The ESRA, a private film school established in 1972, also offers professional training programs. I led a session on new media as part of a professional training course designed for camera operators, assistant directors, production managers, and editors.

The film and audiovisual sector has always been tied to technology and its evolution. The invention of the cinematograph in 1895 is a prime example: an accessible new technology that led to new uses, emerging economic models, and, consequently, new content. Whether films depict a close or distant reality or tell stories, content lies at the heart of the film industry.

Thus, the concept of new media is, in a way, intrinsic to cinema. Cinema has always been about creating with new technologies. However, over time and with the institutionalization of forms of expression, production, and distribution, a divide has sometimes emerged between so-called “classic” cinema – “old-school cinema,” as the founders of the French New Wave in the 1950s and 1960s called it – and innovative cinema.

What characterizes new media today in 2025 is the abundance of technological innovations that drive new uses, emerging economic models, and evolving content, propelled by major digital players. These “new” players have been visible to the general public for about 40 years, but they remain recent in the history of cinema.

Invention

This three-day training, delivered to four distinct professional groups (camera operators, directors, production managers, editors), aimed to encourage participants not only to learn existing working methods and techniques but also to invent new ones themselves. The goal was to make them understand that cinema is a constantly evolving field and that their professional capability is not limited to mastering current practices but also includes the potential to shape this evolution by creating new forms and methods.

Positioning oneself as an inventor of forms is what the history of cinema is all about. To align with present and future professional realities, it is essential not to innovate for the sake of innovation but to explore new ways of working with available tools. This approach complements the mastery of existing tools and methods.

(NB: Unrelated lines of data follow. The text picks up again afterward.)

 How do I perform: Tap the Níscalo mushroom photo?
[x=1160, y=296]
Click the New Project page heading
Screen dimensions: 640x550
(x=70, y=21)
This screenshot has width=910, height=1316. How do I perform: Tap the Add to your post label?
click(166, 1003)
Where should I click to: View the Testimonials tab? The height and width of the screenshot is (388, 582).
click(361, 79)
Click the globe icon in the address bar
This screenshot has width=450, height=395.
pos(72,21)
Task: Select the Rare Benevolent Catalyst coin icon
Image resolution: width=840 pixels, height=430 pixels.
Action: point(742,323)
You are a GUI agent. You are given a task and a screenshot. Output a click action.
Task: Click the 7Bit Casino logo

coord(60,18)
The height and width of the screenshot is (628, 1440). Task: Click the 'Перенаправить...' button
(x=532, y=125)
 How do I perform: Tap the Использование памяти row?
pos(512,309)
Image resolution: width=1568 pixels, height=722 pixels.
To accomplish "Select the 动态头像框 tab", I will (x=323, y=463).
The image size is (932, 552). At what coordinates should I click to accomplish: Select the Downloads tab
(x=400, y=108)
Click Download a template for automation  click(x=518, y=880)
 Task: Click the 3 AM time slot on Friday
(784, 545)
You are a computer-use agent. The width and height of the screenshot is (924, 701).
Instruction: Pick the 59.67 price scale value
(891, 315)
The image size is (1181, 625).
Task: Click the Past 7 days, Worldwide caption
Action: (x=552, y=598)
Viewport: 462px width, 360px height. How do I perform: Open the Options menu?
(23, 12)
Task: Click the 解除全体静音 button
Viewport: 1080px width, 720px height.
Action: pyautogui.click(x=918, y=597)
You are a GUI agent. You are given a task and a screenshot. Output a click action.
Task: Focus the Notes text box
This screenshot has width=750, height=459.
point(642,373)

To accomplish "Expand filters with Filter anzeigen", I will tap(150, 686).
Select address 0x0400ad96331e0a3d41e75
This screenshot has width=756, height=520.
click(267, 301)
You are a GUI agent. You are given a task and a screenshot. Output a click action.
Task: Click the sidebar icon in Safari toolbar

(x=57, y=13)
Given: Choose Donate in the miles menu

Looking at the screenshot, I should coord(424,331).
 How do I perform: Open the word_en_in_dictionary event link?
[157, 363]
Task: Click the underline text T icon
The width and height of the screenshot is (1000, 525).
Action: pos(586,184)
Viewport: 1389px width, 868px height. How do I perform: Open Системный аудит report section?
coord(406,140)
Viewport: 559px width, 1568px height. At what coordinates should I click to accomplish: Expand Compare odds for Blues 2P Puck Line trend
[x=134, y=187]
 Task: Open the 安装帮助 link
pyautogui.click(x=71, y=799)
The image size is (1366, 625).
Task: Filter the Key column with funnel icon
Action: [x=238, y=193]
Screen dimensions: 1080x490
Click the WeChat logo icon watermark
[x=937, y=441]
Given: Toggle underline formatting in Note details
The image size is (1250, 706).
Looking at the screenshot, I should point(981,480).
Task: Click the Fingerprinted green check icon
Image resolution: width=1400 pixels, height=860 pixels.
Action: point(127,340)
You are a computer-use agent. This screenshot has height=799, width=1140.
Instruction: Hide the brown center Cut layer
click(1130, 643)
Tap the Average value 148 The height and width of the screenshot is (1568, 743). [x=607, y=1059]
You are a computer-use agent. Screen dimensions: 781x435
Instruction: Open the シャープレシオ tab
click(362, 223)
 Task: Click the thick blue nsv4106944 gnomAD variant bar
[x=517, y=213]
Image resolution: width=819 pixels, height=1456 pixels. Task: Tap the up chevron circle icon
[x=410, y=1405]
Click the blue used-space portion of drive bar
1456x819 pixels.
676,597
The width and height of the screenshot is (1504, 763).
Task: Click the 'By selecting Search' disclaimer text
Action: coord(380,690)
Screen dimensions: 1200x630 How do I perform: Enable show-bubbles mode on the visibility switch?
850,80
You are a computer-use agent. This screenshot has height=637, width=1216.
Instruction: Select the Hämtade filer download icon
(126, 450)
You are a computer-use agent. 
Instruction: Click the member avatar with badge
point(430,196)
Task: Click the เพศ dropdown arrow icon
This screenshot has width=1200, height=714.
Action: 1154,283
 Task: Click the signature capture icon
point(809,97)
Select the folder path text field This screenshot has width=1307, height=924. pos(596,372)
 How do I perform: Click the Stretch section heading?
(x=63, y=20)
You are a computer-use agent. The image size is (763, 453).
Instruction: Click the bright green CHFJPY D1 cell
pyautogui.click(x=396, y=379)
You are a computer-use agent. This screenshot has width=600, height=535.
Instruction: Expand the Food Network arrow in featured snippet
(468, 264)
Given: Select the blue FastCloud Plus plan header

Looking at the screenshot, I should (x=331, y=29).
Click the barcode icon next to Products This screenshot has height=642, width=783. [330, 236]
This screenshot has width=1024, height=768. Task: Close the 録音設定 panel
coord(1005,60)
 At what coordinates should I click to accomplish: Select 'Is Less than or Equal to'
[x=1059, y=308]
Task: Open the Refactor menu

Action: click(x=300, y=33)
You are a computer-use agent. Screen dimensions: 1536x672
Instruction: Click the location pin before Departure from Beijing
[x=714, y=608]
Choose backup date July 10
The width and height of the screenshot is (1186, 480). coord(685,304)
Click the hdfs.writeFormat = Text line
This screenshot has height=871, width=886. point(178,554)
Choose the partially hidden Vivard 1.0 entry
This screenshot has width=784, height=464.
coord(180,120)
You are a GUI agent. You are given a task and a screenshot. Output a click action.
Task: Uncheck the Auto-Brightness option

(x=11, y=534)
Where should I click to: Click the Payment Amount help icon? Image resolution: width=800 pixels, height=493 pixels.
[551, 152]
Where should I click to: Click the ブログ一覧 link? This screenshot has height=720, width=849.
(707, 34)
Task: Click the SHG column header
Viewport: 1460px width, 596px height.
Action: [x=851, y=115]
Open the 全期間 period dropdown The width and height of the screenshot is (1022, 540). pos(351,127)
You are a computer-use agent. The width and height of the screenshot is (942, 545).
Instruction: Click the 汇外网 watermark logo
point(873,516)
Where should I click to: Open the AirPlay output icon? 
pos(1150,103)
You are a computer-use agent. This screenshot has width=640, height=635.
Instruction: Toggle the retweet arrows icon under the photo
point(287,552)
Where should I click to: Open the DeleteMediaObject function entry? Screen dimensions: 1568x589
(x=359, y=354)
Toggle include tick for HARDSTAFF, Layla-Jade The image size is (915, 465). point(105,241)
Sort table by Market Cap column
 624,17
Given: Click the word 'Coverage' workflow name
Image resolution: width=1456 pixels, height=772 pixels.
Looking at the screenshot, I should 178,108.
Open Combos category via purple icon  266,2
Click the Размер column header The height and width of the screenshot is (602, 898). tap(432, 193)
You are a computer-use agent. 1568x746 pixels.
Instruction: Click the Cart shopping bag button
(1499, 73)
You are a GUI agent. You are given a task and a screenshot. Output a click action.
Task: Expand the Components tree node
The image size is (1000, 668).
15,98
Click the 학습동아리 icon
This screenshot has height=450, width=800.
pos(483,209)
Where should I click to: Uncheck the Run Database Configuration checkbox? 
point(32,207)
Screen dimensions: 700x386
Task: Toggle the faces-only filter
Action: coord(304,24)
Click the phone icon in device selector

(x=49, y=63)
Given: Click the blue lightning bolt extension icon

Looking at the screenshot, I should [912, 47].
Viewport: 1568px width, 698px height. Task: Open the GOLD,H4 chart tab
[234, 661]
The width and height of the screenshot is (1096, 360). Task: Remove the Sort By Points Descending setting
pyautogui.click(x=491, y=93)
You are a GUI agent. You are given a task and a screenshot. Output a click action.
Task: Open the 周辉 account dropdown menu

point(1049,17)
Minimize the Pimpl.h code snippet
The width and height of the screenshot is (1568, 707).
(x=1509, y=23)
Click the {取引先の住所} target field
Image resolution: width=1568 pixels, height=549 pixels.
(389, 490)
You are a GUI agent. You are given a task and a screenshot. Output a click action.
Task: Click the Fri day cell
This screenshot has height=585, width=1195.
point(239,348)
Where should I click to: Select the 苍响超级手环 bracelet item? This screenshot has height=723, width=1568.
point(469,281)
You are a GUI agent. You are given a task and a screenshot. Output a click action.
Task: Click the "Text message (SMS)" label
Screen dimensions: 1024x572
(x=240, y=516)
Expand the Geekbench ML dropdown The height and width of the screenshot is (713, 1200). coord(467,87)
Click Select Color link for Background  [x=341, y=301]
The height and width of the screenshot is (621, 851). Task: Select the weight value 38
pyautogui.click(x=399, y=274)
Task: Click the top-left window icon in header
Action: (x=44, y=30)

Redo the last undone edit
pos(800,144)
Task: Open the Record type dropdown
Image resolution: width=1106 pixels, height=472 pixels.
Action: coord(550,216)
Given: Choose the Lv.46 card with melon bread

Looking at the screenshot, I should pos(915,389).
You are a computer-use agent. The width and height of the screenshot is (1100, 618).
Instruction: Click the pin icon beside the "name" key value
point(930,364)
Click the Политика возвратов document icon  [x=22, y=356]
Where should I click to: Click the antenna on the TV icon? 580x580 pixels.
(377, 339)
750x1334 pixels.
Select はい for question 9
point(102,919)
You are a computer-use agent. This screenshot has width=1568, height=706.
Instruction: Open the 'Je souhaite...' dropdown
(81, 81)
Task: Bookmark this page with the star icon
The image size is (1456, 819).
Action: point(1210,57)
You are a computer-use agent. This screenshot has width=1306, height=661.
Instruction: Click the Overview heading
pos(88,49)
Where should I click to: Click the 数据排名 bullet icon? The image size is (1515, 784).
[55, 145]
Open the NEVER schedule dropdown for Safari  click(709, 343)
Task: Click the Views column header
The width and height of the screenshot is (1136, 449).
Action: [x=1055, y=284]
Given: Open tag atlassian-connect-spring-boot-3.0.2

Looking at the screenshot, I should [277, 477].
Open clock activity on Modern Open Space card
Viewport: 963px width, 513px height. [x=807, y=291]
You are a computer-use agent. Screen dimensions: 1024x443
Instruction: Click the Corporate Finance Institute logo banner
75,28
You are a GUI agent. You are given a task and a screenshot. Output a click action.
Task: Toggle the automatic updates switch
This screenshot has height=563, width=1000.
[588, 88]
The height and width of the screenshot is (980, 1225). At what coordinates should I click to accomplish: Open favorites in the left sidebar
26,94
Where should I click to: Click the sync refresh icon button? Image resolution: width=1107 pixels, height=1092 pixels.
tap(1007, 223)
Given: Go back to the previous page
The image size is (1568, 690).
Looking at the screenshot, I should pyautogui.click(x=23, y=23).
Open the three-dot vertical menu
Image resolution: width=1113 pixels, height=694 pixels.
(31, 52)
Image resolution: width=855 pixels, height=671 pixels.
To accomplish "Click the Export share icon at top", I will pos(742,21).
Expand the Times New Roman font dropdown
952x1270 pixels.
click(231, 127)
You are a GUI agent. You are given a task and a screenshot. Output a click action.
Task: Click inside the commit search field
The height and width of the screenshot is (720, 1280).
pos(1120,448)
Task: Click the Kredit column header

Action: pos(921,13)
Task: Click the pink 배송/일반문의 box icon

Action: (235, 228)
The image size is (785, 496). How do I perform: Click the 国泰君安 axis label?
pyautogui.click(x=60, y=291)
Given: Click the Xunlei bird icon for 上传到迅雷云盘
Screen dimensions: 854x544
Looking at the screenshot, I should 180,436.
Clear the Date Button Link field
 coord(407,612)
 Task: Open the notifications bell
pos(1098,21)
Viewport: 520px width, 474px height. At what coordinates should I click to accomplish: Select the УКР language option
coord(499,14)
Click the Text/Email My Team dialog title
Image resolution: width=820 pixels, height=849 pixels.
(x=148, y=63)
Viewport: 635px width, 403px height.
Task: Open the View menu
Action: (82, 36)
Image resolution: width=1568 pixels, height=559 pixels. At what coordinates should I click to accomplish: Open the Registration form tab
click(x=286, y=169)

There is no controversy in this perspective, which is why integrating this dimension of new media into broader professional training is relevant.

Theoretical Program

The program I proposed to the trainees was tailored to each specialty, taking into account their expressed interests:

  • First, to raise awareness of new technologies and their impacts, helping them understand how they work – fundamental, as cinema is inherently technology-driven.
  • Next, to explore how these technologies can be adopted – because the existence of a technology doesn’t guarantee its adoption.
  • Then, to understand how these technologies and their uses can lead to viable economic models, which is crucial. Without an economic model – without financial production – innovation remains experimental. Economic models exist in research, where projects are developed that may not be profitable in the short term but advance knowledge and reflection, with the hope of leading to practical applications. New media have introduced innovative economic models, such as the « Long Tail », theorized in 2006 by Chris Anderson. This concept explains the web-specific economy and helps understand how major media platforms operate and how to produce content that is both relevant and economically viable in the long term.
  • Finally, there is the question of content: What will we produce? How will we tell stories? What artistic forms will we invent in these new spaces?
  • This is how I structured the training, distinguishing these four axes to understand new media: technology, uses, economics, and content.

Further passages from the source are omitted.